Meine Großtante Friede fuhr jede Woche mit einem Bus der Linie 10 zu meinem Elternhaus, um meiner Mutter im Haushalt zu helfen. Sie bekam dafür ein wenig Geld. Als sie alt wurde, kam sie auch noch jede Woche und bekam ein wenig Geld, half aber nicht mehr.

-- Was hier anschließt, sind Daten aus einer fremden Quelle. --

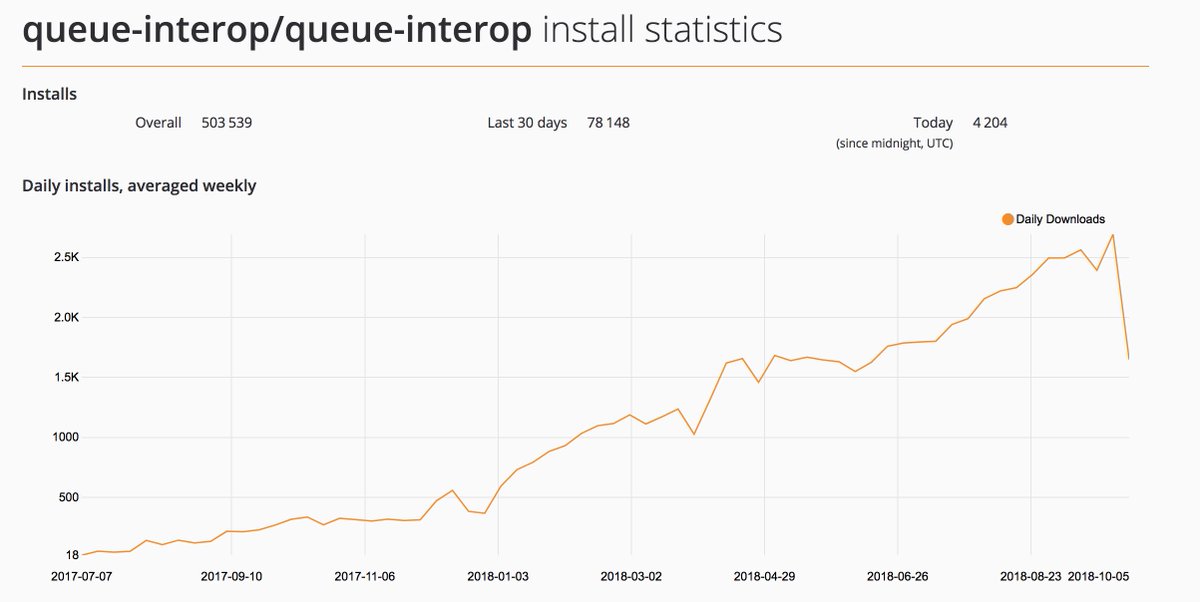Image resolution: width=1200 pixels, height=602 pixels.
Task: Select the Overall installs count 503 539
Action: coord(227,122)
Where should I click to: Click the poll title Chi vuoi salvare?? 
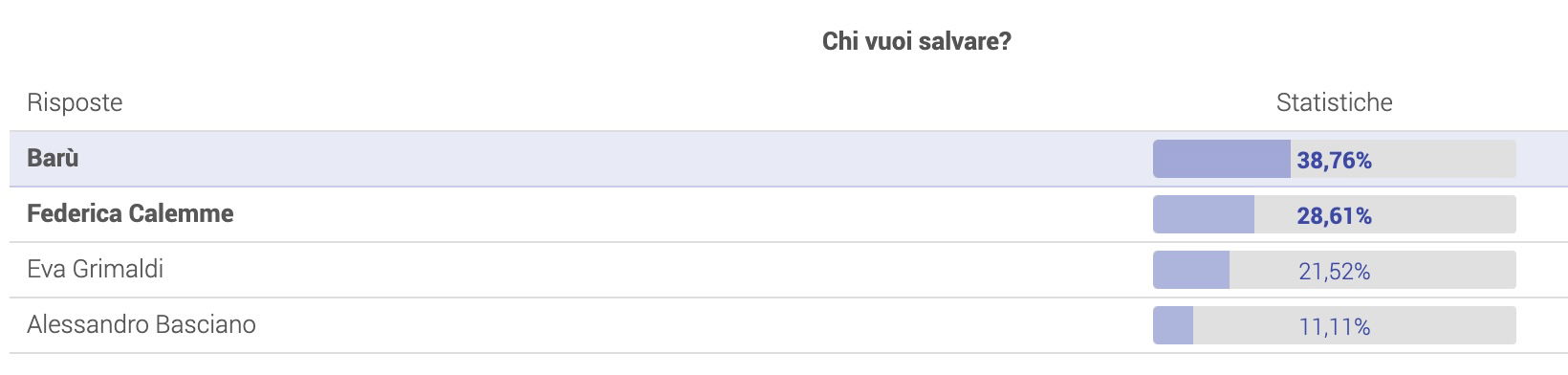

Wenn ich mit dem Bus von der Schule nach Hause fuhr, setzte ich mich in eine der letzten Reihen. Manchmal saß sie vorne, in der Nähe des Busfahrers, auf dem Sitz für Menschen mit Handicaps. Ich hoffte darauf, dass sie mich nicht erkannte. Parallel zu ihr, auf dem anderen Sitz für Menschen mit Handicaps, saß dann häufig eine alte Dame oder ein älterer Herr, mit dem/der sie vergleichsweise rasch in einen Austausch über ihre Familie und ihre Herkunft geriet. Wenn dort niemand saß, war auch der Busfahrer ein ergiebiger Gesprächspartner. Selbstverständlich waren alle ihre Verwandten etwas Besseres. Sie selbst war unter anderem deshalb besser, weil sie - seinerzeit - eine Ausbildung als Hauswirtschafterin auf Schloss Holte Stukenbrock(?) begonnen hatte(, die sie jedoch niemals abschloss, wie sie auch sonst keine Arbeitsstelle lange durchhielt. Die Tante kam dann in Kriegszeiten bei meiner Großmutter und ihren Kindern unter, um im Haushalt zu helfen.). Die fürstlichen Stuckdecken, die Tapeten, das Mobiliar, das Porzellan, die Gläser, das silberne Besteck, die Mahlzeiten aus der hochherrschaftlichen Küche waren ihr immer eine Rede wert, zumal sie damit ihre Besserstellung durchgehend zementieren konnte.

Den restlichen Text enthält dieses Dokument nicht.